Economix (HT: MR) brings us this fascinating graph. The people in each country are ordered left to right by income and from bottom to top based on their position in the global income distribution. We see that Brazil has enormous inequality: the poorest are as poor as anyone in the world and the richest are as rich as any American. In the US, however “the typical person in the bottom 5 percent of the American income distribution is still richer than 68 percent of the world’s inhabitants.” Meanwhile even the richest people in India are only about as well off as the poorest in the US.
In my food policy textbook, which Per and I just finished proofreading for the last time, we discuss how climate change is expected to be beneficial for colder climate areas and harmful for areas that are already warm. This exacerbates global inequality. A recent working paper by Richard Tol of ESRI argues that this was only the case since 1980. Prior to 1980, climate change had a positive net-impact in most countries.

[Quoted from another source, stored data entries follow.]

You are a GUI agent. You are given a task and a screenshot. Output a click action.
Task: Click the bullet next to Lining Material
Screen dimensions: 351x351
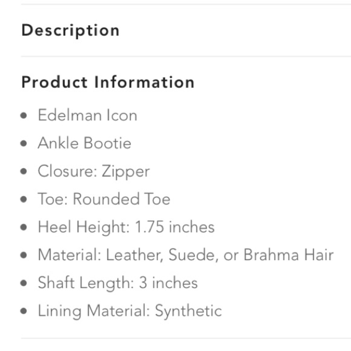[24, 311]
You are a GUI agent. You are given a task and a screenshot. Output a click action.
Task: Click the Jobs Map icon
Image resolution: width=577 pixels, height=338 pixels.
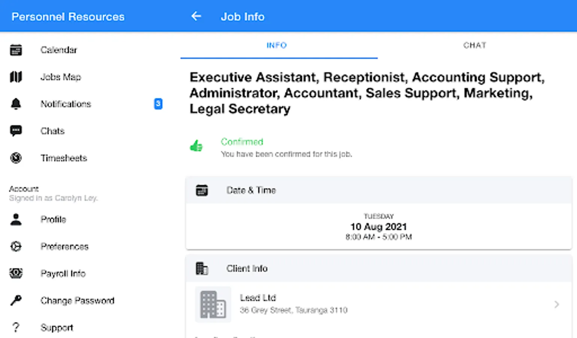tap(16, 77)
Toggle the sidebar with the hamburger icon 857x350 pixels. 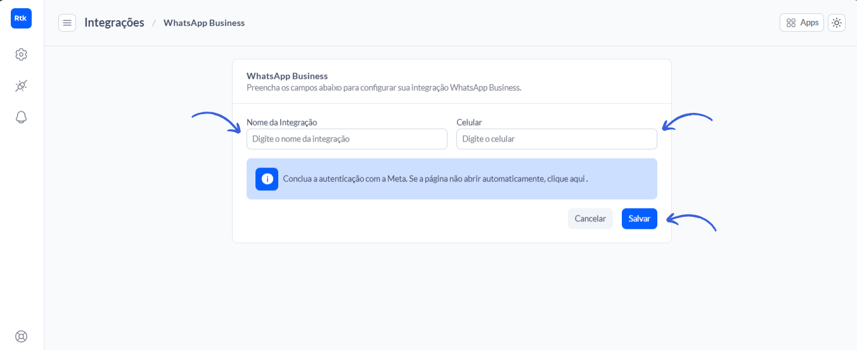67,23
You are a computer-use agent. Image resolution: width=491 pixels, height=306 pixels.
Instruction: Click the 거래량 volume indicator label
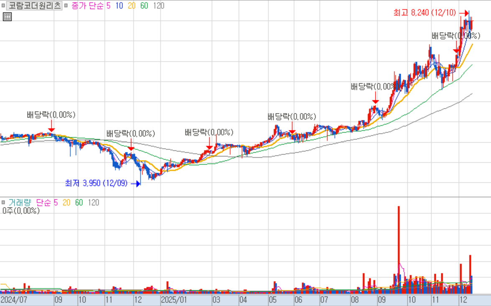[20, 203]
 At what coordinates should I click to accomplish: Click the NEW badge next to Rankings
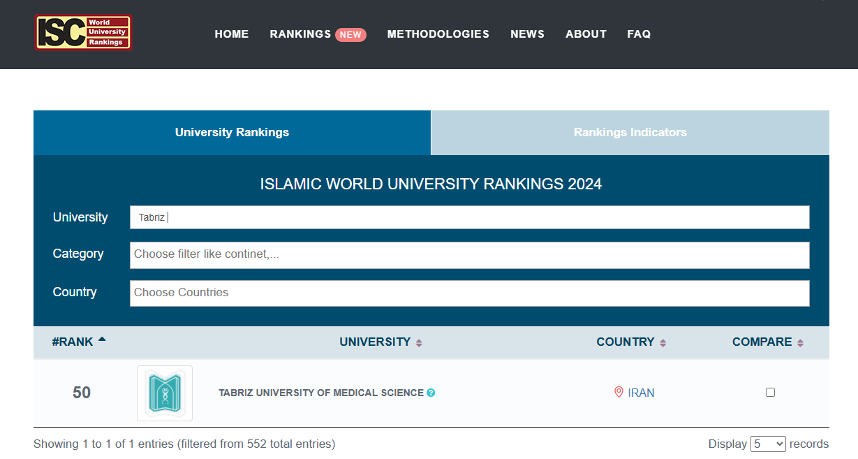point(350,34)
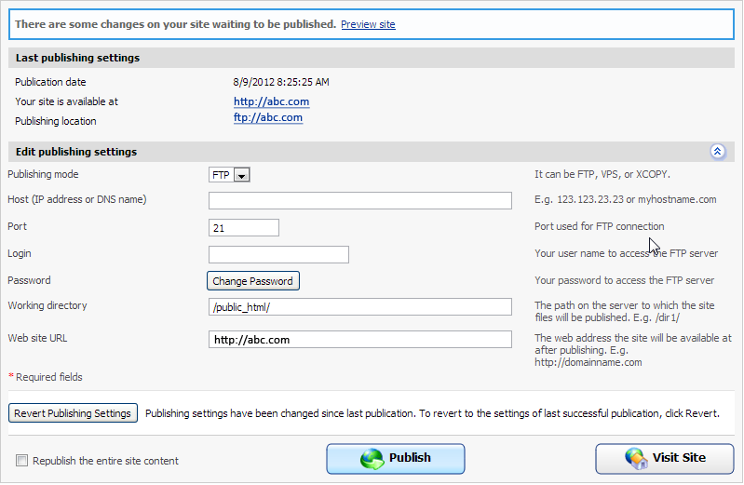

Then there’s ideological inequality in the classroom:
The distribution of academic talent was the same across “Republican” and “Democratic” classrooms, judging from SAT scores. But the Republicans gave grades of C-minus or worse 6.2% of the time, compared with 4% for Democrats. And Republicans awarded the gold star of A-plus 8% of the time, compared with only 3.5% for Democrats.”Some more on ideology and economic knowledge (HT: Yglesias) and the kinds of questions asked by a Libertarian economics teacher of his intro course.